Planning your triathlon season in B.C. this year? Here’s our list of the top regions in the province to train in, complete with some hotspot facilities perfect for your swimming, biking and running.
With Triathlon Canada National Performance Centre located in the capital of BC, it’s not surprising that Victoria tops the list of best training locations in British Columbia. The climate is conducive to year-round outdoor training, there are two Olympic sized pool, the roads are safe for biking and there is an almost unlimited variety of places to run. Elk Lake – home of the Ironman 70.3 Victoria and close to the Common Wealth Swimming Pool – is one of the popular spots for running (run the signed 10km loop around the lake and if you’re lucky you can spot Brent McMahon) and swimming. If you don’t want to swim on your own, join the growing group of open water swimmers on Friday mornings (from early May until September) in Thetis Lake.
Penticton in the Okanagan is the place where triathlon history started in Canada. It was the birthplace of Ironman Canada in 1983 and although Ironman moved to Whistler, Penticton still is a triathlon hot spot. Last year the ITU Multi-Sports Festival was being held in the Okanagan and this year the Super League Triathlon makes its debut in Penticton. The outdoor season for road biking starts in March and Penticton is part of a pilot project which provided permanent signage – subsidized by the Province – for bike routes, such as the Ironman course and the Gran Fondo Axel Merckx route. Next to road biking is Penticton also a popular mountain bike destination. Local triathletes swim laps in the Penticton Community Centre Pool and in summer of course in the balmy Okanagan Lake or the nearby, but smaller Skaha Lake.
Not recommendable for early spring, but once the snow is gone, Whistler is a popular place for road riding and of course mountain biking. Whistler is a training destination for triathletes who signed up for the challenging Ironman or Ironman 70.3 Canada. Pre-ride the new course towards Squamish or the old course into the Pemberton Valley, but be careful, traffic can be busy around the mountain town. Whistler – home base of Olympian Kirsten Sweetland – is a haven for mountain bikers and trail runners though. Run the trails around Lost Lake, or choose the paved Valley Trail towards Green Lake, the turning point of the 21 km Ironman-loop. Swimming in Alta Lake can be cold, even in summer, so bring a wetsuit, or go for a swim in Meadow Park’s Aquatic Centre.

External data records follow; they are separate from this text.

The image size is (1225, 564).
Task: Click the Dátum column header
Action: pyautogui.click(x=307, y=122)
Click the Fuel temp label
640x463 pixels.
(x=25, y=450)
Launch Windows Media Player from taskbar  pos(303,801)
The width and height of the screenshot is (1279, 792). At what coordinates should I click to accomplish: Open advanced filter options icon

The town of Invermere, a three-hour drive south west of Calgary in the beautiful Columbia Valley, hosts one of the oldest independent triathlons in the country: the Heart of the Rockies Triathlon (this year on July 8th). Invermere is located at the northern end of Lake Windermere – one of the warmer lakes in the Kootenays, but bring a wetsuit just in case– and has the majestic Fairmont Mountain Range (Rockies) as a backdrop. Bike options are plenty in the Kootenays; there are miles of excellent road and backcountry trails and every Kootenay Rockies town offers a variety of single-track for mountain biking and running.

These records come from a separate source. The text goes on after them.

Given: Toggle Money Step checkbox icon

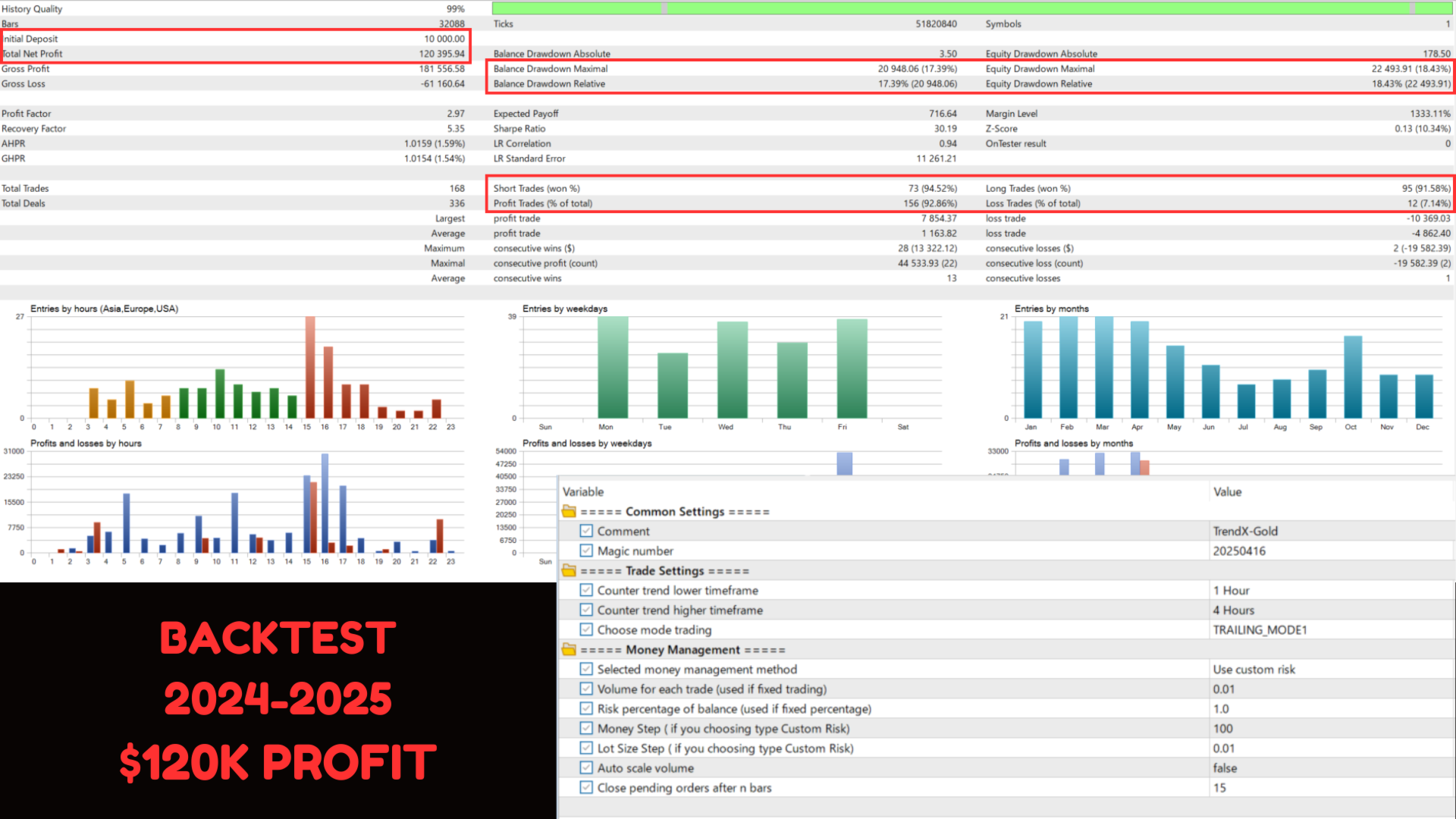Looking at the screenshot, I should (586, 728).
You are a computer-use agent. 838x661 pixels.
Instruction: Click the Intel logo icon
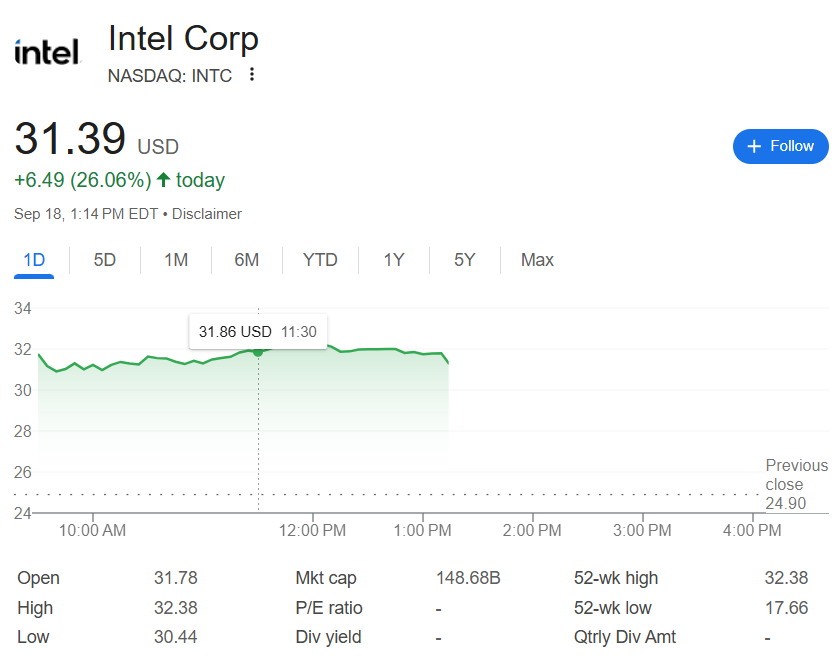pos(47,52)
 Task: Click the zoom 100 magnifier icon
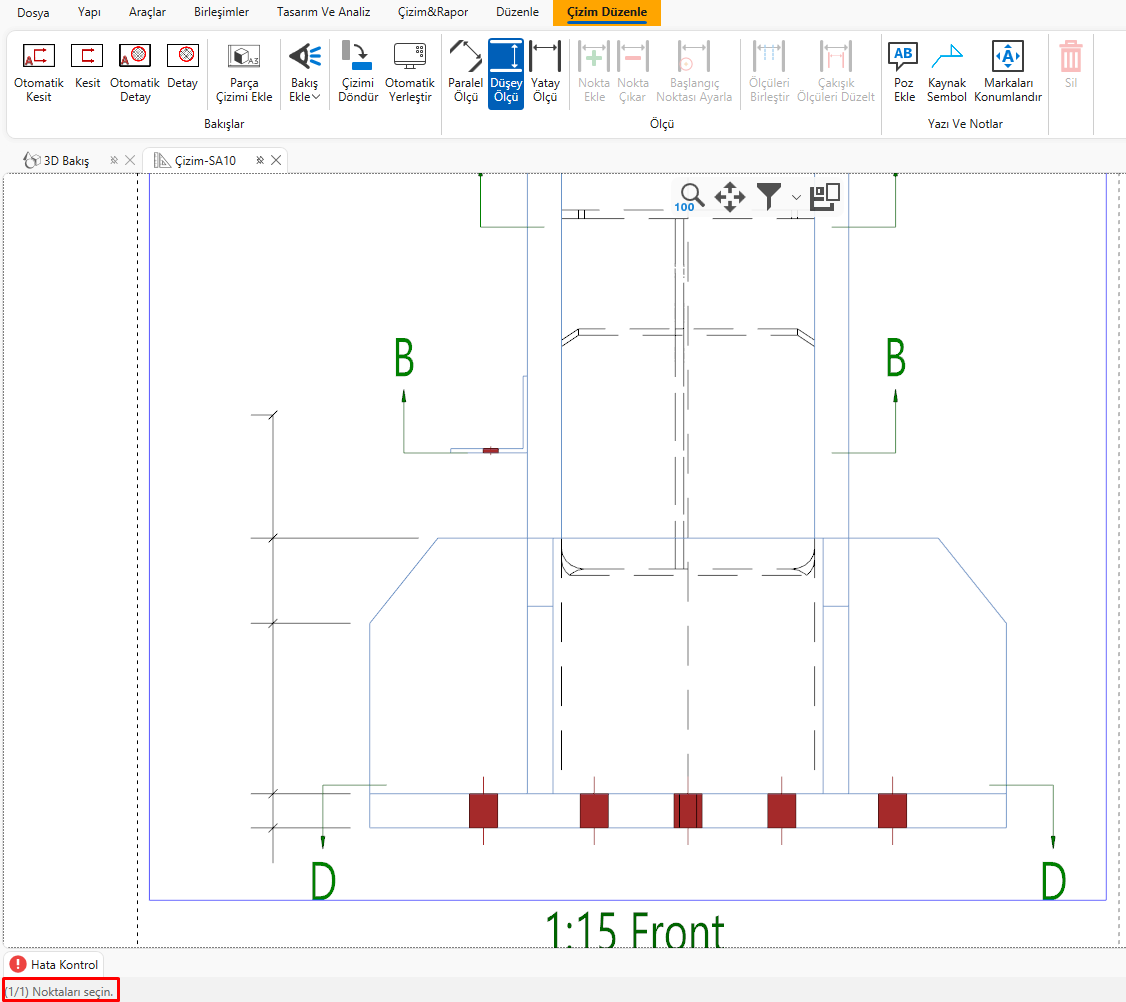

As a populated city, Vancouver might not comes to mind first when you think of a great location for triathlon training, but it has countless opportunities for great swims, rides and runs. A must go in summer is the Kitsilano Pool (open from May long weekend to early September); with 137.5 meters one of the largest salt water pools in North America and perfect for long sets. Vancouver is the hometown of pro-triathlete Nathan Killam and he knows his way around on the bike. He chooses the UBC-campus for a shorter (90 minutes) interval ride (without too much traffic), for hilly rides in the Lower Mainland he bikes out to Wycliffe Park near Horseshoe Bay and back, and for a long ride he heads out towards Pitt Meadows, Maple Ridge and Mission. His favourite place to run is Pacific Spirit Forest, where you find over 70 kilometres of trails.